La Belgique a conclu des accords transfrontaliers avec les pays voisins en ce qui concerne les urgences de santé publique. De plus, en tant que membre de l’Union européenne (UE), la Belgique suit la politique de l’UE en matière de préparation et de réaction transfrontalières aux menaces et aux urgences sanitaires. Notre pays a donc une bonne communication avec les pays voisins pour tout ce qui touche aux urgences sanitaires. En revanche, en matière de financement et de budget, la Belgique n’a rien de prévu : elle n’a pas de budget prévu pour combler ses lacunes, et elle n’a pas publié de plan d’action national pour la sécurité sanitaire, ni même de feuille de route pour un agenda mondial de sécurité sanitaire. Pour cet indicateur, le pays ne se positionne donc qu’au 108e rang.

> score total pour le respect des normes internationales : 59.7/100

Environnement à risque

Et enfin, cette catégorie s’intéresse à la présence ou non d’un environnement à risque et à la vulnérabilité des pays face aux menaces biologiques.

C’est dans cette catégorie que la Belgique obtient son meilleur score, avec notamment un score de 99,8 % en matière de résistance socio-économique (taux d’alphabétisation des adultes, égalité des genres, taux de pauvreté, confiance du public dans le gouvernement…), ou encore un score de 83,3 % pour l’adéquation de ses infrastructures.

> Score total pour l’environnement à risque : 78.2/100

Les États-Unis sont au top de ce classement, tandis que la Chine figure à la 51e position sur 195. Le pays a mis en place des mesures sans précédent depuis le début de l'épidémie de coronavirus.
Les États-Unis sont au top de ce classement, tandis que la Chine figure à la 51e position sur 195. Le pays a mis en place des mesures sans précédent depuis le début de l’épidémie de coronavirus.© John Hopkins University

Un pour tous, tous pour un ?

« Si le score moyen des pays à revenu élevé est de 51,9, l’indice montre que, collectivement, la préparation internationale aux épidémies et aux pandémies reste très faible« , déplorent les auteurs du rapport.

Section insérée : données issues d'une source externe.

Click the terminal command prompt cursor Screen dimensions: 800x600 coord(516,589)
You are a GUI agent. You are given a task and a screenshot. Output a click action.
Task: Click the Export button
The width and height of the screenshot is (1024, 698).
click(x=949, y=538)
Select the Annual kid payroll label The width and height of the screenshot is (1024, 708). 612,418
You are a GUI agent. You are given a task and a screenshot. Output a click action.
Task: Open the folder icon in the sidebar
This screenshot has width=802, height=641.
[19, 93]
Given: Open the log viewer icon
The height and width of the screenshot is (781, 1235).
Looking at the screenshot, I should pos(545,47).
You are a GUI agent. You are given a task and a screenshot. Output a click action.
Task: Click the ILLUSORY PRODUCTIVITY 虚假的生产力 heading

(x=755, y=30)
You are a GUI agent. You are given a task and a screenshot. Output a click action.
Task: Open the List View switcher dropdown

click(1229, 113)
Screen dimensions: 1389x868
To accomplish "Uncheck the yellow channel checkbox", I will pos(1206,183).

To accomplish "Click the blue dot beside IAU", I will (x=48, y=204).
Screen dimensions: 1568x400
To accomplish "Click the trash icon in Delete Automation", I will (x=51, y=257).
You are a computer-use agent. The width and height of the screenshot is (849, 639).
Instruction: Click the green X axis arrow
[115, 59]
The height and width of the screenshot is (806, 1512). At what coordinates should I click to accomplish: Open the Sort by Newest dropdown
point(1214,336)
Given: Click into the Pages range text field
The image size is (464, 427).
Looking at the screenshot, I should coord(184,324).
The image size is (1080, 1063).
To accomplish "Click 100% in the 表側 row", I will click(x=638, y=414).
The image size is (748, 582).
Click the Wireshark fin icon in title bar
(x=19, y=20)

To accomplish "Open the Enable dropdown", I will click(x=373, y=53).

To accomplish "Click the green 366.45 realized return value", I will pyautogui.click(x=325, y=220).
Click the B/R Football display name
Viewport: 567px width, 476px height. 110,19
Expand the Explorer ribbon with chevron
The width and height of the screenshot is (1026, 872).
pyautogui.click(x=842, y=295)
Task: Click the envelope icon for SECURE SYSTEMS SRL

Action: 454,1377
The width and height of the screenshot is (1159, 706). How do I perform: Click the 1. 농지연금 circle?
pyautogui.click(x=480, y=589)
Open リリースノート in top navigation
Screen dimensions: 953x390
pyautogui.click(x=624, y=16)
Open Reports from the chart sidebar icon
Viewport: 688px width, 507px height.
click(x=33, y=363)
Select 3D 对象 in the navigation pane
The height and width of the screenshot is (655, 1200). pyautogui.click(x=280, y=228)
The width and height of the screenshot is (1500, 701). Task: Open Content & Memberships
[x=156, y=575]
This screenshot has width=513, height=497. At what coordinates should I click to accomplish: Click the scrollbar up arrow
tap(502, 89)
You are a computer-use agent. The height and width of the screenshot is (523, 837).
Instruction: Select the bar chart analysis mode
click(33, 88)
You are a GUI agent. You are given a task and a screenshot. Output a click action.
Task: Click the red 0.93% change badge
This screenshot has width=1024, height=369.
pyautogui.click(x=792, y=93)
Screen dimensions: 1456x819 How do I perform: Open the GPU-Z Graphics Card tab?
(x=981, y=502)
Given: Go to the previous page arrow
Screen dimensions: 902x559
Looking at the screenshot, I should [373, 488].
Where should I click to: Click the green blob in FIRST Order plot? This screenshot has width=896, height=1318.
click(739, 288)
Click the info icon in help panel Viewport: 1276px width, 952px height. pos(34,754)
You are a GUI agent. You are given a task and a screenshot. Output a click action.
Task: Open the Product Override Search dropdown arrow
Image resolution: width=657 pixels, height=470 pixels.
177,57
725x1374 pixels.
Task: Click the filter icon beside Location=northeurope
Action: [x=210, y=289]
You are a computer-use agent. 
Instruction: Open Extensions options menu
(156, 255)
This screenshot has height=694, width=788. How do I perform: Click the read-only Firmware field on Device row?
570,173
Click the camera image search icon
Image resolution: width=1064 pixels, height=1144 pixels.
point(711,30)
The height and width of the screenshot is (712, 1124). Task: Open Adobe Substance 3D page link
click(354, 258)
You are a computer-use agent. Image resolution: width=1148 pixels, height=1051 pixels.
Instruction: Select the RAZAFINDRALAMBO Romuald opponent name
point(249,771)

Dans l’ensemble, l’indice révèle de graves faiblesses dans la capacité des pays à prévenir, détecter et répondre aux urgences sanitaires. Nombreux sont les pays qui présentent soit de graves lacunes dans leurs systèmes de santé, soit des vulnérabilités, ou même des risques politiques, socio-économiques et environnementaux, qui peuvent compromettre la préparation et la réponse aux épidémies.

Si chaque pays a ses propres responsabilités pour répondre aux crises sanitaires, les experts appellent à davantage de collaboration. « Les risques biologiques mondiaux nouveaux et accrus peuvent nécessiter des approches qui échappent au contrôle des gouvernements individuels et nécessiteront une action internationale « , expliquent-ils. Ils recommandent donc la mise en place d’une solide architecture internationale de sécurité sanitaire, afin de soutenir les pays exposés à des risques accrus.